I just want to take a minute to tell you that college is NOT for everyone. Not only is it not for everyone, but sometimes it is not the right time for some people to attend college. I believe that college is shoved and demanded on so many high school students, when it shouldn't be. Now don't get my wrong here, college is very important, and I respect the ones who are in college for 6+ years, getting all types of degrees and things but I do not think that college should be shoved onto people like it is. In high school, a student's junior and senior year revolves solely on college applications, ACT scores, and scholarships. Everyone is competing about getting into the best school, getting the highest ACT score, and getting the most scholarships.
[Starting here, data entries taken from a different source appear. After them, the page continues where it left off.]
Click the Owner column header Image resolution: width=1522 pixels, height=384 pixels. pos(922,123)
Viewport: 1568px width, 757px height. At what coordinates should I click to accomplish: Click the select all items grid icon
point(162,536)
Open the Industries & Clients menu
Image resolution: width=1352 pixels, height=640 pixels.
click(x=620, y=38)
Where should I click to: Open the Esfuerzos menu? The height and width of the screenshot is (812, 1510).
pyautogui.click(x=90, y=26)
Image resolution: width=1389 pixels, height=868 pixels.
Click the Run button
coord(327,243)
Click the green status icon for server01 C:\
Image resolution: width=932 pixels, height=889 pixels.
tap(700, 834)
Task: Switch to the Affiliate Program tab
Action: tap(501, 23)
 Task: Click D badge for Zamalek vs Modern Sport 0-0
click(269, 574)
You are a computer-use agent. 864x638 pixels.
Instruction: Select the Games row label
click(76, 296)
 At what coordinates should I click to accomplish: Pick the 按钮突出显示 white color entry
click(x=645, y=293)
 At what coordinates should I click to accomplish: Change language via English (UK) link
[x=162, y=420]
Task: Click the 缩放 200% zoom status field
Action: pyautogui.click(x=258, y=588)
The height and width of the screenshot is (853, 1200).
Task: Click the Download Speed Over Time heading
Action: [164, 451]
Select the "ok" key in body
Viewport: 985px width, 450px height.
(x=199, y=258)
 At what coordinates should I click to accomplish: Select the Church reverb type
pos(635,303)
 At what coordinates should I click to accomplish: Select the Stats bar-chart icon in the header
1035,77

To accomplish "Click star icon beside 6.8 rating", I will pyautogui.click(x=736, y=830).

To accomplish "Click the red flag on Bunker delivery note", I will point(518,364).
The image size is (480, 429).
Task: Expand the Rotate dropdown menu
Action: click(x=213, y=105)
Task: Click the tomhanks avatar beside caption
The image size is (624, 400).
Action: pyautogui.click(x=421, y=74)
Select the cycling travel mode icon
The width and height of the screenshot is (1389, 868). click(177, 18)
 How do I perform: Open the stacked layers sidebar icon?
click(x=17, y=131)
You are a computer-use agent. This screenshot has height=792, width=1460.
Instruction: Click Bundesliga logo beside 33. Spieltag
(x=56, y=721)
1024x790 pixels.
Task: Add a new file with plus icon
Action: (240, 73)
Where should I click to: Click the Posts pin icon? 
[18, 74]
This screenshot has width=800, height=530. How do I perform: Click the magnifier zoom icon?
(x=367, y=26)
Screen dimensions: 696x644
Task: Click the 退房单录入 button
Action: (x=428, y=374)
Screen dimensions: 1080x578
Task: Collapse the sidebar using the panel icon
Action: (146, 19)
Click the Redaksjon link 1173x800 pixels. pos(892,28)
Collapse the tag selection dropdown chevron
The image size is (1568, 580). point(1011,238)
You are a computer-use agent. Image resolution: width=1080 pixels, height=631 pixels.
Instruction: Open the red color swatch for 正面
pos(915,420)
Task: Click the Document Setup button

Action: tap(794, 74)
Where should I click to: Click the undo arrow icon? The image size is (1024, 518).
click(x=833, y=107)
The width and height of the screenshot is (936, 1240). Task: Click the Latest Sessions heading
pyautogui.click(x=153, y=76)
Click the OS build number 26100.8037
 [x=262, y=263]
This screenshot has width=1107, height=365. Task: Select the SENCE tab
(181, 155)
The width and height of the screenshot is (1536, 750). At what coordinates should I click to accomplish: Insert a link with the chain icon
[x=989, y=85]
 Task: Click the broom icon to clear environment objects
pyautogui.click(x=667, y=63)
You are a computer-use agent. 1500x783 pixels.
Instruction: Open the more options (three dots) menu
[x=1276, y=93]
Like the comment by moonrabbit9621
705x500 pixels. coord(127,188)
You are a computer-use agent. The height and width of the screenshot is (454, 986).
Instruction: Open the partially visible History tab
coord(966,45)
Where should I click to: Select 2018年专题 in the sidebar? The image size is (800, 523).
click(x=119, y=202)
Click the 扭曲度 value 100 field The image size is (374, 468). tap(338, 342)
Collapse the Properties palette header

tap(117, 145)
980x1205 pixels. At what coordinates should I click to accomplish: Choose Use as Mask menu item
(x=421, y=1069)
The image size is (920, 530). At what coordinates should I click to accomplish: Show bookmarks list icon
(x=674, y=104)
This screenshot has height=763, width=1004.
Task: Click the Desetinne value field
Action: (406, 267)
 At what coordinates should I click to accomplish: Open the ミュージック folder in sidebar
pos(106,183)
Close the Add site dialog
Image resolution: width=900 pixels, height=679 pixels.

Let me just take a moment and tell you how much I dislike the ACT. I despise that stupid test. For people with ADD and test anxiety, this thing is from the guy downstairs. You sit in a chair for a couple hours with a booklet and score sheet that determines your future. They expect this test to accurately show how intelligent someone is, but if you're like me the test results were far from the truth. I took the ACT at least 7 times, spent countless hours in ACT prep classes, and I still didn't manage to get a score high enough to get the HOPE scholarship. I was so over that dumb inaccurate test. I could not focus to save my life. I was so focused on I might run out of time then I would panic. Trust me, it was bad. I was that girl that shook her leg, tapped her pencil, and needed a tissue all during the test. Yep that's me.
If you didn't already catch on, I am one of those that is not made for college, or at least not at the moment. I am currently taking a semester off at the University of Memphis. I also moved back home. I was living in an apartment right down the street from campus, but right before Christmas I moved back home. With money issues and not being in school this semester, I decided that it would just be best if I moved home. I am actually really excited about it. With all of my health issues going on, it was best if I took a semester off to focus on myself and my health. I am thinking about attending Success Real Estate but I'm not sure if that's what I want to do for the rest of my life. The classes would be from February to March then I would have my license.How scary is that!! Oddly enough, I am not really feeling stressed about this decision. I know that my God holds my future in His hands and that He works all things for the good of those who love Him. I am just trusting God right now, and hoping for some answers.
This is what's been going on with me recently, have a great weekend!